-- SOURCE DATA --
┄┄┄┄┄┄┄┄┄┄┄┄┄┄┄┄┄┄┄┄

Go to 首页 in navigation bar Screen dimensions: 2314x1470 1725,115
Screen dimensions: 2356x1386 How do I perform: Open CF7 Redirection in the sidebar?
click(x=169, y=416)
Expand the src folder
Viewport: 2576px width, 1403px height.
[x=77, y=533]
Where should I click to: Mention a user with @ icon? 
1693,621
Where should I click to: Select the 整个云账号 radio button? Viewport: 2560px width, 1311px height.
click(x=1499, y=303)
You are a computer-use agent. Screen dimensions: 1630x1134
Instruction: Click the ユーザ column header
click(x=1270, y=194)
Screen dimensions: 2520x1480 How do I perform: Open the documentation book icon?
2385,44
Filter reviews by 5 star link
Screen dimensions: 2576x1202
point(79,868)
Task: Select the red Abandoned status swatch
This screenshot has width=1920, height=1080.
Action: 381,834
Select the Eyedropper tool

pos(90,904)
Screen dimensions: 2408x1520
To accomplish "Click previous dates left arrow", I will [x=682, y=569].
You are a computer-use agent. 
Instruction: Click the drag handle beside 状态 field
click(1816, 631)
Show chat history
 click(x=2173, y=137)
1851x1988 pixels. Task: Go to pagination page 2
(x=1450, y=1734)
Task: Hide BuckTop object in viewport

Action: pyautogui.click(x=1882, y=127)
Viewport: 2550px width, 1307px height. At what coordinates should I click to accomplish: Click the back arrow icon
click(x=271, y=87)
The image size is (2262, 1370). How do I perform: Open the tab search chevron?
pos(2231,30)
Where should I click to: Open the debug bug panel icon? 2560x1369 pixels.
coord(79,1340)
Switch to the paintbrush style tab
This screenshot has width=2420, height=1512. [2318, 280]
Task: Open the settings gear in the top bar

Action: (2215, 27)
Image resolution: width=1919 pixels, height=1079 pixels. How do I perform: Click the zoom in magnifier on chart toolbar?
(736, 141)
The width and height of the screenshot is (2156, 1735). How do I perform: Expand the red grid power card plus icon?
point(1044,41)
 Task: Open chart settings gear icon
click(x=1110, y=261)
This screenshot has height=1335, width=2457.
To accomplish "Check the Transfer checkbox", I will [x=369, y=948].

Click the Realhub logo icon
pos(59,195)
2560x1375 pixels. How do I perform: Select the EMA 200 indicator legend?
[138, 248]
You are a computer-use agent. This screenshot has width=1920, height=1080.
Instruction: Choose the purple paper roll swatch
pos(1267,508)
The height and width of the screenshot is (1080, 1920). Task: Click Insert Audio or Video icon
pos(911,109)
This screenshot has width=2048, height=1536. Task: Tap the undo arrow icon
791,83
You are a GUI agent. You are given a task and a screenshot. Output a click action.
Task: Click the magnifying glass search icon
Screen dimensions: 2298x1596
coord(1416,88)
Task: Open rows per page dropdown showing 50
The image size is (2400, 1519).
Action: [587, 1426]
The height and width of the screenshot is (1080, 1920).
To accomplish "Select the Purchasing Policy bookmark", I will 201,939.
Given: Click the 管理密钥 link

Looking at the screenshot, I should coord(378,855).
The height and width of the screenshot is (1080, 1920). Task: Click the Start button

┄┄┄┄┄┄┄┄┄┄┄┄┄┄┄┄┄┄┄┄

Look through the entries for the string "will". Every line that has it belongs in the answer.

To accomplish "Click previous dates left arrow", I will [x=682, y=569].
To accomplish "Check the Transfer checkbox", I will [x=369, y=948].
To accomplish "Select the Purchasing Policy bookmark", I will 201,939.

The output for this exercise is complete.